C. Langkah dan tindak lanjut Propinsi Jawa Barat dalam Pengelolaan Wilayah
Sungai Ciliwung Cisadane
Dalam rangka penanganan situ, pada tanggal 12 Mei 2004 telah terwujud
penandatanganan kesepakatan bersama antara Pemerintah Pusat bersama-sama
dengan Pemerintah Propinsi dan Kabupaten Kota di Wilayah Jabodetabek
untuk melaksanakan Kerjasama dalam rangka Perlindungan dan Pelestarian
Situ Terpadu Di Wilayah Jabodetabek. Sebagai tindak lanjut kesepakatan
tersebut, Pemerintah Propinsi Jawa Barat dan Pemerintah Kabupaten/Kota di
Wilayah Bodebek telah melakukan berbagai upaya, antara lain:
a. Menyusun pembagian peran dalam pengelolaan situ antara
Kabupaten/Kota, Propinsi dan Pusat yang meliputi beberapa kegiatan, yaitu
survai/identifikasi, perencanaan, pembangunan, Operasinal dan
Pemeliharaan, rehabilitasi, pemberdayaan masyarakat, pemberdayaan
aparat, perijinan, pengamanan serta monitoring dan evaluasi.

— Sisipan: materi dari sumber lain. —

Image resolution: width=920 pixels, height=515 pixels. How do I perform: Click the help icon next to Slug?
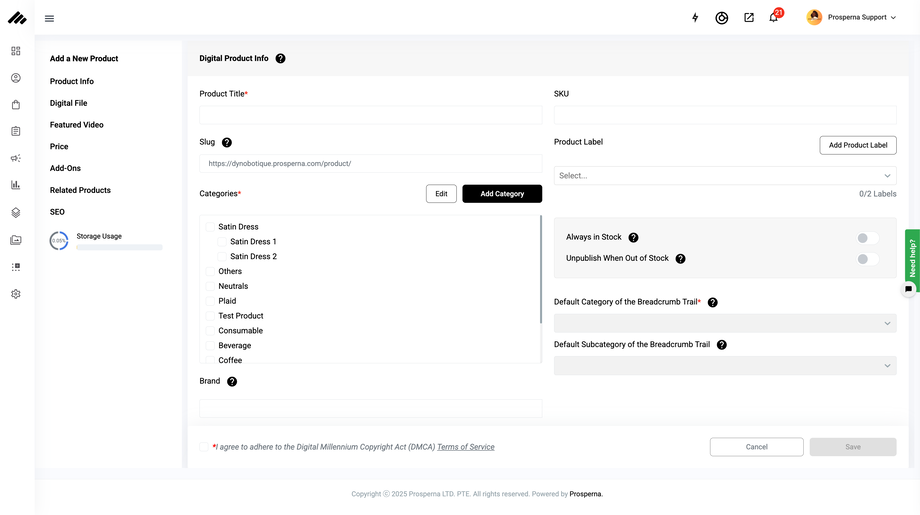click(x=227, y=143)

b. Menginventarisir data situ di Wilayah Bodebek (Kabupaten/Kota Bogor,
Kabupaten/Kota Bekasi, dan Kota Depok)
c. Menginventarisir penanganan situ yang telah pernah dilakukan, yaitu berupa
kegiatan survai/identifikasi, perencanaan, pembangunan, rehabilitasi,
Operasional dan Pemeliharaan, serta kerjasama baik yang didanai melalui
APBN, APBD Propinsi maupun APBD Kabupaten/Kota.
d. Menyusun rencana penanganan situ di Wilayah Bodebek pada tahun 2005-
2010, jenis penanganan yang dibutuhkan serta usulan sumber dananya.